Liguria. La sentenza della Corte di Giustizia Europea parla chiaro: le concessioni demaniali per i balneari devono andare all’asta e la legge italiana impedisce una selezione imparziale attraverso gare d’appalto. Per gli stabilimenti balneari liguri e savonesi una doccia fredda dopo mesi di lotte e battaglie condotte a livello locale e nazionale.
Di fatto, quindi, la Corte di Giustizia Europea ha bocciato la normativa italiana e la proroga delle concessioni sulle aree demaniali, la cui scadenza è stata di recente rinviata al 31 dicembre 2020.
Le autorizzazioni, invece, devono essere assegnate con una procedura di selezione tra possibili candidati.
Secondo l’organismo di Lussemburgo la legislazione italiana è contraria alla direttiva Servizi, che fissa tra le altre cose i principi di non discriminazione e di tutela della concorrenza. La Corte Ue rileva che se da una parte lo Stato ha garantito l’estensione automatica dell’utilizzo e dello sfruttamento di beni del demanio, dall’altra parte “ad alcuni operatori privati del settore turistico è stata negata da parte delle autorità italiane la proroga delle concessioni”. [tag name=”bolkestein”]
Inoltre, le legislazioni nazionali rischiano di rappresentare un freno all’eventuale presenza di operatori stranieri.

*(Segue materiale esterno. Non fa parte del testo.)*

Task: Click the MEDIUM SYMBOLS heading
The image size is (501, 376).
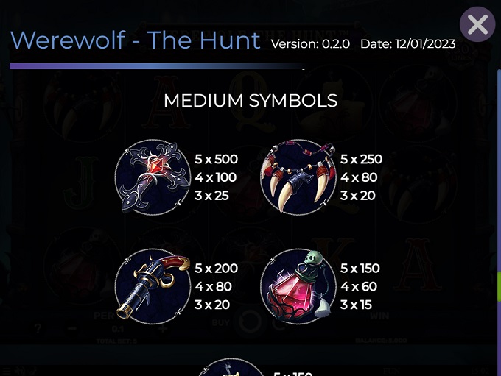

Secondo la Corte Ue, in presenza di un interesse transfrontaliero “certo”, la proroga automatica di una concessione a un’impresa con sede in uno Stato membro “costituisce una disparità di trattamento a danno delle imprese con sede negli altri Stati membri e potenzialmente interessate a tali concessioni”, con una “lesione” della libera concorrenza all’interno della UE.

Con la sentenza pubblicata oggi, la Corte rileva che in punto di diritto spetta ai giudici italiani verificare se le concessioni italiane debbano essere oggetto di un numero limitato di autorizzazioni per via della scarsità delle risorse naturali, che e’ la fattispecie in cui si applica l’articolo 12 della direttiva servizi.
La Corte osserva che “certamente” l’articolo 12 consente agli stati membri di “tenere conto di motivi imperativi di interesse generale quali, in particolare, la necessità di tutelare il legittimo affidamento dei titolari delle autorizzazioni in modo che essi possano ammortizzare gli investimenti effettuati”.
“Tuttavia – aggiungono i giudici – considerazioni di tal genere non possono giustificare una proroga automatica, qualora al momento del rilascio iniziale delle autorizzazioni non sia stata organizzata alcuna procedura di selezione”.